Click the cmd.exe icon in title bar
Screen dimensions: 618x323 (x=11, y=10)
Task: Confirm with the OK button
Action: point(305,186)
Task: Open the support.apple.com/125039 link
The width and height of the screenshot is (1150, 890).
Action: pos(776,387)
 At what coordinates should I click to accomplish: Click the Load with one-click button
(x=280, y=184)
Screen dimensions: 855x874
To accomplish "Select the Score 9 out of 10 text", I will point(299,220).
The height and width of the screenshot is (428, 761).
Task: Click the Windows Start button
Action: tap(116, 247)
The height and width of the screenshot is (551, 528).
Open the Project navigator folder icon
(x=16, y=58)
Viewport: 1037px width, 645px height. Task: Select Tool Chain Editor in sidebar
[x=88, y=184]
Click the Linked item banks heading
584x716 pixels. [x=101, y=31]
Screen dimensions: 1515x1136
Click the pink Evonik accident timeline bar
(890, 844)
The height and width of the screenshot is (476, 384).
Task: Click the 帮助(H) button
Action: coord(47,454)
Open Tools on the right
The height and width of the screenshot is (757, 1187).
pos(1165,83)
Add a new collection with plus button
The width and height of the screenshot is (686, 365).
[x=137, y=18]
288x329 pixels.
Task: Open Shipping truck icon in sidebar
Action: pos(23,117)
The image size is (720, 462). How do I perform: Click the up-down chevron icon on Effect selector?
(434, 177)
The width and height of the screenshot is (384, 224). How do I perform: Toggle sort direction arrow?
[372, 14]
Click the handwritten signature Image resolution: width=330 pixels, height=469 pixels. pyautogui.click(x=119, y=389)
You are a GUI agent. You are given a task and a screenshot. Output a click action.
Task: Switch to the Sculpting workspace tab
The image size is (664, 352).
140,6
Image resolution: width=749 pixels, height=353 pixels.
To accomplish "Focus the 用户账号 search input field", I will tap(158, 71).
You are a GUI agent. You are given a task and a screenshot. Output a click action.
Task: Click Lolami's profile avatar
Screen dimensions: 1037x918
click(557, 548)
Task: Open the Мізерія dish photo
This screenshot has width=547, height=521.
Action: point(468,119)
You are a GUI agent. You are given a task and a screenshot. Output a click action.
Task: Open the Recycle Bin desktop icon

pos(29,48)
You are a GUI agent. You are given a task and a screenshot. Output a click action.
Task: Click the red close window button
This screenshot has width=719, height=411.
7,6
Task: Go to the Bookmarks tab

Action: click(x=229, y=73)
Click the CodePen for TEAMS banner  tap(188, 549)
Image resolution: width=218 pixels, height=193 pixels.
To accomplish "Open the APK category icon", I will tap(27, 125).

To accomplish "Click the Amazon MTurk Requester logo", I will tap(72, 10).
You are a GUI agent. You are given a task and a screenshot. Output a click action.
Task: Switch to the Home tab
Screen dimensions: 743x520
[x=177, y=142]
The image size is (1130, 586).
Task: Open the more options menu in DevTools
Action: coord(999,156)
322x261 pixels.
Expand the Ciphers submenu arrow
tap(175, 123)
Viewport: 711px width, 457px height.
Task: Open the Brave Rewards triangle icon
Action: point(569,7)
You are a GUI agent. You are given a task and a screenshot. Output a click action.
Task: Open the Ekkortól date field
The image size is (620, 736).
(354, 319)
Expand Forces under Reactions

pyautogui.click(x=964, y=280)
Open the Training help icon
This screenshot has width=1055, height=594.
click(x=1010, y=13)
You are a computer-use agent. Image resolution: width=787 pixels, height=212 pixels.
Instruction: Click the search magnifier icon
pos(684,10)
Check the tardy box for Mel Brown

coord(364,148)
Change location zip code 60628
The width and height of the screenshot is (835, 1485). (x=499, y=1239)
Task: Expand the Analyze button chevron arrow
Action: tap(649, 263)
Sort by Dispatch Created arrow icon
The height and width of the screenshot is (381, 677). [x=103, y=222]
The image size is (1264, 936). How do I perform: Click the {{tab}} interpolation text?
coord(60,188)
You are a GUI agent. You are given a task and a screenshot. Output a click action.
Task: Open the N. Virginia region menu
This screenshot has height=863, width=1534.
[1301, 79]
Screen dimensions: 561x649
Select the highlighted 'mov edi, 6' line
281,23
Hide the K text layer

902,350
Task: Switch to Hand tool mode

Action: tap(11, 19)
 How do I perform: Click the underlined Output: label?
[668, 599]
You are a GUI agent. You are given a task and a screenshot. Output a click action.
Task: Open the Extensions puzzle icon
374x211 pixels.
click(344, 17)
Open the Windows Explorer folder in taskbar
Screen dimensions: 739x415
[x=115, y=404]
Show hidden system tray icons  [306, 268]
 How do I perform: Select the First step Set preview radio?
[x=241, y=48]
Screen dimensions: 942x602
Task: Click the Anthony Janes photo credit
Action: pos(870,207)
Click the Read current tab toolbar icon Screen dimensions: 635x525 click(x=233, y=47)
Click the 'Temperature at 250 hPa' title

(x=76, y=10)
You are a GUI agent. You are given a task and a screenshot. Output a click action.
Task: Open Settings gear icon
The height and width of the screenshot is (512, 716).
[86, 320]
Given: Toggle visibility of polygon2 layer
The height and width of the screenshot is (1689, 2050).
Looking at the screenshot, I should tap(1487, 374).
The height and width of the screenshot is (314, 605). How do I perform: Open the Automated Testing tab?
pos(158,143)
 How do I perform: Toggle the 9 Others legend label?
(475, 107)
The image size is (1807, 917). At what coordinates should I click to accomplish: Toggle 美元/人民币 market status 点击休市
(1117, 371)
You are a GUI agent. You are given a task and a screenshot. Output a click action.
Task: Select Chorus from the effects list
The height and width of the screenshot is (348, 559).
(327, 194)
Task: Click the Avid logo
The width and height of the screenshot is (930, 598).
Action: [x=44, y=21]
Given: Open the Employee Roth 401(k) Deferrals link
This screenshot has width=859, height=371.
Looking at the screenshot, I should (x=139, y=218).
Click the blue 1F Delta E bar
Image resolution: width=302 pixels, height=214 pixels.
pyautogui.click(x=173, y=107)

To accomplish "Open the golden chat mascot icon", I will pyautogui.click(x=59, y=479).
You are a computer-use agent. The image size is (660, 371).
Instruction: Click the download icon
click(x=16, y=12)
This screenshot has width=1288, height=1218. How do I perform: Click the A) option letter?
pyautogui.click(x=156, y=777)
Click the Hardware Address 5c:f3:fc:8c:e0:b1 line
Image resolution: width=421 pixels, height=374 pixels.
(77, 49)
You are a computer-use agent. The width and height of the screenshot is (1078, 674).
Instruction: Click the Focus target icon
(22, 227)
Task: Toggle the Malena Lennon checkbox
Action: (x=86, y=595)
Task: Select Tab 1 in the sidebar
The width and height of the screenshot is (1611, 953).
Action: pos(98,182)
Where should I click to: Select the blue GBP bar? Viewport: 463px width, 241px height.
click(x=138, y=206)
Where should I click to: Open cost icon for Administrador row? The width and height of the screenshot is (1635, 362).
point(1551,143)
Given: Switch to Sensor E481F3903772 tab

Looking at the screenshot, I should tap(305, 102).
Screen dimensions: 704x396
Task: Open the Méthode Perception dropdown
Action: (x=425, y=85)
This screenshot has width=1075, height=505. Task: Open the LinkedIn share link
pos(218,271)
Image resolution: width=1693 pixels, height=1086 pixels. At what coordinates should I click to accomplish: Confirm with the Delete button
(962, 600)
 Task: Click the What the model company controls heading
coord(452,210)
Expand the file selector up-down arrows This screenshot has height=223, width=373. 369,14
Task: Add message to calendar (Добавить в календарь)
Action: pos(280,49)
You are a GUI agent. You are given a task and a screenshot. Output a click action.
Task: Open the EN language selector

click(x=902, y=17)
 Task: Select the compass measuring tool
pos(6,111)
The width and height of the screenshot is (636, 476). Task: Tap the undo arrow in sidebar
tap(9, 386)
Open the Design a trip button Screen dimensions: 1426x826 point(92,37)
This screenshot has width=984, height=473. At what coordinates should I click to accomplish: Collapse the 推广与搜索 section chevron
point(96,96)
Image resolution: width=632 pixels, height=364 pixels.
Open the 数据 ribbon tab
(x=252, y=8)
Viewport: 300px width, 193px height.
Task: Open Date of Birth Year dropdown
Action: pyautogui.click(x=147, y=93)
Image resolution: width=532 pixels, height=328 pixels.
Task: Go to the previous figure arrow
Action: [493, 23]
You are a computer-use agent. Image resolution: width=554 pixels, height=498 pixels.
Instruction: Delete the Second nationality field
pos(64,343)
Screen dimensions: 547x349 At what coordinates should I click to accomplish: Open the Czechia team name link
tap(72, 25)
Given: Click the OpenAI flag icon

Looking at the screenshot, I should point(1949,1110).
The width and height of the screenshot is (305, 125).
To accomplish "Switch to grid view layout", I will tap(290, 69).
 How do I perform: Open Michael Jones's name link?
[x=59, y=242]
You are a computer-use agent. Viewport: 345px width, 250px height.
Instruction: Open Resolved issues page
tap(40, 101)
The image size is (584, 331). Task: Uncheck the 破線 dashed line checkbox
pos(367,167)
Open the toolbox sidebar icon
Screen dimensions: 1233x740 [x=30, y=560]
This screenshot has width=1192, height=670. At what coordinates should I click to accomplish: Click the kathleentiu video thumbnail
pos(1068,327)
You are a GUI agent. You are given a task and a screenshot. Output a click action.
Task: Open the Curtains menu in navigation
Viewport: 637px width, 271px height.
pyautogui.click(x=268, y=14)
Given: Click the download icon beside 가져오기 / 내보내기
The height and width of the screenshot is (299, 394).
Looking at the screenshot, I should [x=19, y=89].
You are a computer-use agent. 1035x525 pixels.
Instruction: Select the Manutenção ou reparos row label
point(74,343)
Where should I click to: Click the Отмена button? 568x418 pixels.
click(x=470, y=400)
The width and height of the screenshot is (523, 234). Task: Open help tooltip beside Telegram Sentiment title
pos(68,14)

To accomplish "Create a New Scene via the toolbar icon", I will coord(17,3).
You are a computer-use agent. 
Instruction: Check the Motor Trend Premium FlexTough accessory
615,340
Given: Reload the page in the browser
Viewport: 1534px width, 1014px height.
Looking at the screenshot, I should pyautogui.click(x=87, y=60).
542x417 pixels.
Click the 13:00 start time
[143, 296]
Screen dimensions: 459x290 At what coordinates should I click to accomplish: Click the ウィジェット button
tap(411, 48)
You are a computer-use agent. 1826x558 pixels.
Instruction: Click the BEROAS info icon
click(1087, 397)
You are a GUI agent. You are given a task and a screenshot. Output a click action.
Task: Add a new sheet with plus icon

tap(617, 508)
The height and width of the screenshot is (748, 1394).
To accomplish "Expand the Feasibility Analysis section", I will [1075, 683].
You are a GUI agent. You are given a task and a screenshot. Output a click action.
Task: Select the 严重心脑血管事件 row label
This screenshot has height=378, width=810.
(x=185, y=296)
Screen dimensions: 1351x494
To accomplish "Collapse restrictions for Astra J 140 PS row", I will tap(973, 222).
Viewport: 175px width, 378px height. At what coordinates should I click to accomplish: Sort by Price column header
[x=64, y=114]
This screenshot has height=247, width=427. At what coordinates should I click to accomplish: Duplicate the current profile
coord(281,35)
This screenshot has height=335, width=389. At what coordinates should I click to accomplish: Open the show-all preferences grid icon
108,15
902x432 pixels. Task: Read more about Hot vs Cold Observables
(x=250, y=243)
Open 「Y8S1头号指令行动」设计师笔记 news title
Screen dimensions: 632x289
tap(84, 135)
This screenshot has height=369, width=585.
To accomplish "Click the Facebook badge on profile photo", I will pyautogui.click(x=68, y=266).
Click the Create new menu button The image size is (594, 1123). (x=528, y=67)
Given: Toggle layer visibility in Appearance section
++++++++++++++++++++
*EXERCISE INSTRUCTIONS*
Could you give the items again, starting with the line with "Screen dimensions: 1351x494" and going on through the end of the items, with "Price" swapped for "Name" and nothing else changed?

*COMPLETED TASK*
Screen dimensions: 1351x494
To accomplish "Collapse restrictions for Astra J 140 PS row", I will tap(973, 222).
Viewport: 175px width, 378px height. At what coordinates should I click to accomplish: Sort by Name column header
[x=64, y=114]
This screenshot has height=247, width=427. At what coordinates should I click to accomplish: Duplicate the current profile
coord(281,35)
This screenshot has height=335, width=389. At what coordinates should I click to accomplish: Open the show-all preferences grid icon
108,15
902x432 pixels. Task: Read more about Hot vs Cold Observables
(x=250, y=243)
Open 「Y8S1头号指令行动」设计师笔记 news title
Screen dimensions: 632x289
tap(84, 135)
This screenshot has height=369, width=585.
To accomplish "Click the Facebook badge on profile photo", I will pyautogui.click(x=68, y=266).
Click the Create new menu button The image size is (594, 1123). (x=528, y=67)
Given: Toggle layer visibility in Appearance section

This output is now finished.